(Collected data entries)
####

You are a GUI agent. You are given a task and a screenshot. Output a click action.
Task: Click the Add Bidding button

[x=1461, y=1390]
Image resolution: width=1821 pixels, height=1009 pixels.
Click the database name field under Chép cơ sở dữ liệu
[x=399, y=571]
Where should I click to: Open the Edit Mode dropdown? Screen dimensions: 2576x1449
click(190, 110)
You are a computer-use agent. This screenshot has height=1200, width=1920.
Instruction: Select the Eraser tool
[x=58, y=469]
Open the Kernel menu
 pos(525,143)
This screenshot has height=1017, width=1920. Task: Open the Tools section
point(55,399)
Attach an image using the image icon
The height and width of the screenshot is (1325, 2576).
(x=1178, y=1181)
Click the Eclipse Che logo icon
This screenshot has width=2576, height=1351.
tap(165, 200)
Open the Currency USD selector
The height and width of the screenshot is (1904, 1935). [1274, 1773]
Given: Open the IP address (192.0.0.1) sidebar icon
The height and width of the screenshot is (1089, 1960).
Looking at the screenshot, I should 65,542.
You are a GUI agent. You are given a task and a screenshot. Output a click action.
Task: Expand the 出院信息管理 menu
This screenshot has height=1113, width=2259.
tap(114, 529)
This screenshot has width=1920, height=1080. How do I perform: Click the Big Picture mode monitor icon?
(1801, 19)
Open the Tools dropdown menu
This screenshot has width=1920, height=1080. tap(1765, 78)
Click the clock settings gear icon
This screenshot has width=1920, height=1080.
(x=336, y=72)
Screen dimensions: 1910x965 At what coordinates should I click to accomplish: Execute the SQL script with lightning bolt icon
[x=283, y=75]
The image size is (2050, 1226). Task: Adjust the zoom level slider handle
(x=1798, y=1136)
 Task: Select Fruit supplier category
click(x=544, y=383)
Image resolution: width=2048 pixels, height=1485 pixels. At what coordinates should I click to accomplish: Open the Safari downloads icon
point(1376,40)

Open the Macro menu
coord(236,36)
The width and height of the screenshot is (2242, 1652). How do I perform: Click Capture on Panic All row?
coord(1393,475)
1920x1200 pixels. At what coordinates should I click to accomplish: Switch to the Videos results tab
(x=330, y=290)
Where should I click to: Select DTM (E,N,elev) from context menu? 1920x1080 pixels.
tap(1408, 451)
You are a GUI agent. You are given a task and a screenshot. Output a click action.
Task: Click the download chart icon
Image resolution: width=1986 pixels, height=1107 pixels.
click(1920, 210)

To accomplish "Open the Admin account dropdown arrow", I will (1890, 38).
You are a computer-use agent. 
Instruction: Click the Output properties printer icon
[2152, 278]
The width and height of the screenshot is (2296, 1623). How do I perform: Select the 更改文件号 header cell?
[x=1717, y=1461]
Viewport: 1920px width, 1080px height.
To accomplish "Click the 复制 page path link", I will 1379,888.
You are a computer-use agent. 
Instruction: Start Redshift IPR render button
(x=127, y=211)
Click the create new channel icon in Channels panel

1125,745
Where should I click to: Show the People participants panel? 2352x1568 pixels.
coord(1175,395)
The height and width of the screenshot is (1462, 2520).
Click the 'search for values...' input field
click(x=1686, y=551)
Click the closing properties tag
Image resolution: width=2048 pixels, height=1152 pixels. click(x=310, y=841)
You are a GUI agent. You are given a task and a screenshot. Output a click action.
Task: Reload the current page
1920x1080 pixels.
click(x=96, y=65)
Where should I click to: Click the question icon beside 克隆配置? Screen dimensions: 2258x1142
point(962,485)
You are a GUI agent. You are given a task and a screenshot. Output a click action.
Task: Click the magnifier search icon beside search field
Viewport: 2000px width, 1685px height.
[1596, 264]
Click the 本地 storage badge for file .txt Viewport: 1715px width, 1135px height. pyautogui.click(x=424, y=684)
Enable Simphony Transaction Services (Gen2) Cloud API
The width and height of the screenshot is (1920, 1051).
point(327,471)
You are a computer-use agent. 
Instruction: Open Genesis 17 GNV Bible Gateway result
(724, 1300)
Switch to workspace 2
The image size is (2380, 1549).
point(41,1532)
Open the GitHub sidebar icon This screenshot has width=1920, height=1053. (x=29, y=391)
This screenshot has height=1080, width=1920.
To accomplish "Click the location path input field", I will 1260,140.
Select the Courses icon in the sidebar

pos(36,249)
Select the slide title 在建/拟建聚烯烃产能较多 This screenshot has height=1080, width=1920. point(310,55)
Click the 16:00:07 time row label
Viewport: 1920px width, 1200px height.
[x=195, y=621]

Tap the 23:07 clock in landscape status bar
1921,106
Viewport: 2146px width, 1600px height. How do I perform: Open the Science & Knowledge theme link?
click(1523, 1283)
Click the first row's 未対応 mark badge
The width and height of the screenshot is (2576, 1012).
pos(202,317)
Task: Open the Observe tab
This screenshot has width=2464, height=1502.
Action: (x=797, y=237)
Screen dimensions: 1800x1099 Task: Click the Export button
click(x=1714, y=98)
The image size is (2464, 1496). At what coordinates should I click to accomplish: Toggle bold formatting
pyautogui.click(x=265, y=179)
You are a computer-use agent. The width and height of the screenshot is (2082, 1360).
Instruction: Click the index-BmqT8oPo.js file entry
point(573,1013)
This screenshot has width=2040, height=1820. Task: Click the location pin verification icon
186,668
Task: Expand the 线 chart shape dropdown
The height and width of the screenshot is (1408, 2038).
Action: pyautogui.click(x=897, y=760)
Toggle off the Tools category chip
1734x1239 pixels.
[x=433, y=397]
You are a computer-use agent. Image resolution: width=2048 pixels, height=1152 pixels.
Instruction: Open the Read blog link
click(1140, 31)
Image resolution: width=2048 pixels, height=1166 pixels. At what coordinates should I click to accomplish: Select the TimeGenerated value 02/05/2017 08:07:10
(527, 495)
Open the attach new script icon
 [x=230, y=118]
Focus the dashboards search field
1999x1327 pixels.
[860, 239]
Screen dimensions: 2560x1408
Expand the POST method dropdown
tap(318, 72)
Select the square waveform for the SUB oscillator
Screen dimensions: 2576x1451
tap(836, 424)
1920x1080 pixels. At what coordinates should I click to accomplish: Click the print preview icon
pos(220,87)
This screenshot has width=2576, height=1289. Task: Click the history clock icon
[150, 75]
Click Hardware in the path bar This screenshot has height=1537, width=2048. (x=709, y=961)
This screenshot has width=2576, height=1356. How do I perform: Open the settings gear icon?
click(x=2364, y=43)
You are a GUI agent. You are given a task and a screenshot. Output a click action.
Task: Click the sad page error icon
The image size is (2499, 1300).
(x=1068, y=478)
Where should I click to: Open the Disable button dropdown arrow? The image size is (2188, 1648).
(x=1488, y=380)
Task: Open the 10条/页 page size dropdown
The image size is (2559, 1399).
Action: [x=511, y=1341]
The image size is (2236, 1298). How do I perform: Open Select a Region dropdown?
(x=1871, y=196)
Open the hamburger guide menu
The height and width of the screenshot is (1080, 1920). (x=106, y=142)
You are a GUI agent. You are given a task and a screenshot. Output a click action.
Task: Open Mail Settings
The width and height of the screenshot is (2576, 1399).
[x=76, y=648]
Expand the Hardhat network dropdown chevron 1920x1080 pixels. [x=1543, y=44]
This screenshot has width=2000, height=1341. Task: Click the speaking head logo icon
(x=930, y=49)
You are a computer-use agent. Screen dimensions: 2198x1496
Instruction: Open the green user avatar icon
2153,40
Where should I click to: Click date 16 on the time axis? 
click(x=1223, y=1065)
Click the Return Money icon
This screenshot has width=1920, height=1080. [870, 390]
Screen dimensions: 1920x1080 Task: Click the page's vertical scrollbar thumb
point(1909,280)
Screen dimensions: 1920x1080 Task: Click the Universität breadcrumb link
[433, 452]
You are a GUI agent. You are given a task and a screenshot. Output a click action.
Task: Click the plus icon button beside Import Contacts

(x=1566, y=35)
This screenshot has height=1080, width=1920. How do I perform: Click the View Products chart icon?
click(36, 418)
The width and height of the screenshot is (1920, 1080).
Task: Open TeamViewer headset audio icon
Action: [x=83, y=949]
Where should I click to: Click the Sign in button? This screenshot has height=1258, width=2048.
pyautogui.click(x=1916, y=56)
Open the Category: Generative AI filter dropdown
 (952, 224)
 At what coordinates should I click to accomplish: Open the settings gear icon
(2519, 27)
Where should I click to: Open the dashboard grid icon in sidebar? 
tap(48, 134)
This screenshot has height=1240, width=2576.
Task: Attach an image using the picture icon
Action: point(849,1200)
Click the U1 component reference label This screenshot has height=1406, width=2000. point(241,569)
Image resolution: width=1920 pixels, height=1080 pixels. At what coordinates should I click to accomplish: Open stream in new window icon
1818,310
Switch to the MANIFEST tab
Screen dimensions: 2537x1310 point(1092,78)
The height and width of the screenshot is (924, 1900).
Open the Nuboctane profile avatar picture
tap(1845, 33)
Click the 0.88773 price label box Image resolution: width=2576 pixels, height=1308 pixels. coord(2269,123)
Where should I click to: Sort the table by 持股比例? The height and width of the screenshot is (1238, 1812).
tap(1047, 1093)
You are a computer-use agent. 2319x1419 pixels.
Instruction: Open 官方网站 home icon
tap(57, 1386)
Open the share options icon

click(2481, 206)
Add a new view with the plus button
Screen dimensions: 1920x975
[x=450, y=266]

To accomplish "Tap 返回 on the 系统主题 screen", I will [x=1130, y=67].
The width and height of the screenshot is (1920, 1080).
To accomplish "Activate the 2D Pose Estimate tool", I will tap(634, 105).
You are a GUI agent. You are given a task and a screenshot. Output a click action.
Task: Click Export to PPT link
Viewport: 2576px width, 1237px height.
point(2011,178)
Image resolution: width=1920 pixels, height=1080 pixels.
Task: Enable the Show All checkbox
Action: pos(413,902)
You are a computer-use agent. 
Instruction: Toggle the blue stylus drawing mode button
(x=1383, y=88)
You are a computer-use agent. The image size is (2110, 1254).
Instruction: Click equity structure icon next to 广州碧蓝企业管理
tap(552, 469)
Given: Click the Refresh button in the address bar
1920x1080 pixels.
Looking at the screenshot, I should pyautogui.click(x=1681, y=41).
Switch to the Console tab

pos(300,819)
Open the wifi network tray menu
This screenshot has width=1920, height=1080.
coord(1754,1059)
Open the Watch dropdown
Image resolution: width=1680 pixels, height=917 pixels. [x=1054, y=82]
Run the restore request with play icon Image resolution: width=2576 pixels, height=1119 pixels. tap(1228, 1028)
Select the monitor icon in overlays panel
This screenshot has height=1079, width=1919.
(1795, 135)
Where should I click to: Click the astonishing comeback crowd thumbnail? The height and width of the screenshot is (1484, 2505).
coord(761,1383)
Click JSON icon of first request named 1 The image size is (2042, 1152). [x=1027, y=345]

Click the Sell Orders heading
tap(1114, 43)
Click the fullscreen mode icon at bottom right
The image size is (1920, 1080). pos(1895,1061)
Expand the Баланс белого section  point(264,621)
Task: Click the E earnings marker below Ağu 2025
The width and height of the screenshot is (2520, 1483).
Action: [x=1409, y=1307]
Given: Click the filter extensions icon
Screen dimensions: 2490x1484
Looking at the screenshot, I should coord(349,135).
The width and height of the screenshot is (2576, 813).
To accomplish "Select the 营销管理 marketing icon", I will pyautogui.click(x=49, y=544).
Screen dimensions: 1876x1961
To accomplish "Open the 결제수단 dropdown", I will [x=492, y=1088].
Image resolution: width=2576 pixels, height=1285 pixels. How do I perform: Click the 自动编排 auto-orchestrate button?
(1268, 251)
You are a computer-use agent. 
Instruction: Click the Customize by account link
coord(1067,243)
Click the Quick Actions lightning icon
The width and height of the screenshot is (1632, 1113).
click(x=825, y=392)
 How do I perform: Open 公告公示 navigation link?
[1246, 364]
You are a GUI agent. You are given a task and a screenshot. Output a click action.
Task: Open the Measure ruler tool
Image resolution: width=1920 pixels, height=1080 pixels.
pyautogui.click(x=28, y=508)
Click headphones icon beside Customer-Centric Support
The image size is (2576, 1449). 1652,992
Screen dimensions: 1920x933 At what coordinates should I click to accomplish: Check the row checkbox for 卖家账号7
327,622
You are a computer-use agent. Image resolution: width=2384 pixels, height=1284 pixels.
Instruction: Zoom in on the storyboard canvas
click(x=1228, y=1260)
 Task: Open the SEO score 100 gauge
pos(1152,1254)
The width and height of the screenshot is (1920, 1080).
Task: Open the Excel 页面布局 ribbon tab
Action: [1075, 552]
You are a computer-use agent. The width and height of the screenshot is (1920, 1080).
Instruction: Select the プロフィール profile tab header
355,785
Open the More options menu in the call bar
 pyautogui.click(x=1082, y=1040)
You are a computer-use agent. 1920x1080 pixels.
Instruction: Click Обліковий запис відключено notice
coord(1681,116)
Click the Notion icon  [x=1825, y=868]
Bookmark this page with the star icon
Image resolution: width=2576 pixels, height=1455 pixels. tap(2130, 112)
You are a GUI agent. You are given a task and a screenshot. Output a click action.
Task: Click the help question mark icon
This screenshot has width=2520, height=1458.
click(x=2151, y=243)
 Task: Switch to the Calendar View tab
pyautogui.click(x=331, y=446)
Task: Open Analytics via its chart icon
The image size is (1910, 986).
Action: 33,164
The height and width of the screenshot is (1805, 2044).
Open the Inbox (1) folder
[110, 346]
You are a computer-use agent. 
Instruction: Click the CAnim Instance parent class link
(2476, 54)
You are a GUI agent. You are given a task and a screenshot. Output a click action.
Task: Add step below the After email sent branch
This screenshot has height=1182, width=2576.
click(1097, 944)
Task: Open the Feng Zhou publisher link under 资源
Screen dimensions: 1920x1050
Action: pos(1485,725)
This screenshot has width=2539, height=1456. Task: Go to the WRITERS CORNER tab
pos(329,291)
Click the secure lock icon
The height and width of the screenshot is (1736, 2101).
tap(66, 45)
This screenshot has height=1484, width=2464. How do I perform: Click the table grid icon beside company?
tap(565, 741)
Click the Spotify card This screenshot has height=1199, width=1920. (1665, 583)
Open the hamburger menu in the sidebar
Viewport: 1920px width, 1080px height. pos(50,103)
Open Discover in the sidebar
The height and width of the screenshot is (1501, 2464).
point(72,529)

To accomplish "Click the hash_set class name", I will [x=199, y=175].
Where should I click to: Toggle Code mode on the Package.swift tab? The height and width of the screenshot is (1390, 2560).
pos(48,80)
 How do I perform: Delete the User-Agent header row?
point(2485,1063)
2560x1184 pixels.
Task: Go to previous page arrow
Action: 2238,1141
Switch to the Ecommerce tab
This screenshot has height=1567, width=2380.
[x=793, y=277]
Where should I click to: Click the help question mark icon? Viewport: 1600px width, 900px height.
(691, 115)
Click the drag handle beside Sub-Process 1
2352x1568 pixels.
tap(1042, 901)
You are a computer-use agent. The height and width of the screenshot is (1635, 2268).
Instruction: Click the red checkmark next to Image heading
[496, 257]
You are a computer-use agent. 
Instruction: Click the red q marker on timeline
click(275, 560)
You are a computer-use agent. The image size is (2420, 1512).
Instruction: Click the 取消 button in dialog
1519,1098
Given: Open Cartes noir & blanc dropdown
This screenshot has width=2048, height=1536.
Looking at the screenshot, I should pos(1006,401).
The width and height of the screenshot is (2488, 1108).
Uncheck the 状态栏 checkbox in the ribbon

####

- WHAT YOU HAVE TO DO
Nothing but the lines from the first line of the data through the line with "Click the Eclipse Che logo icon" should be returned, exactly as they appear, both ends included.

- WRITTEN ANSWER
You are a GUI agent. You are given a task and a screenshot. Output a click action.
Task: Click the Add Bidding button

[x=1461, y=1390]
Image resolution: width=1821 pixels, height=1009 pixels.
Click the database name field under Chép cơ sở dữ liệu
[x=399, y=571]
Where should I click to: Open the Edit Mode dropdown? Screen dimensions: 2576x1449
click(190, 110)
You are a computer-use agent. This screenshot has height=1200, width=1920.
Instruction: Select the Eraser tool
[x=58, y=469]
Open the Kernel menu
 pos(525,143)
This screenshot has height=1017, width=1920. Task: Open the Tools section
point(55,399)
Attach an image using the image icon
The height and width of the screenshot is (1325, 2576).
(x=1178, y=1181)
Click the Eclipse Che logo icon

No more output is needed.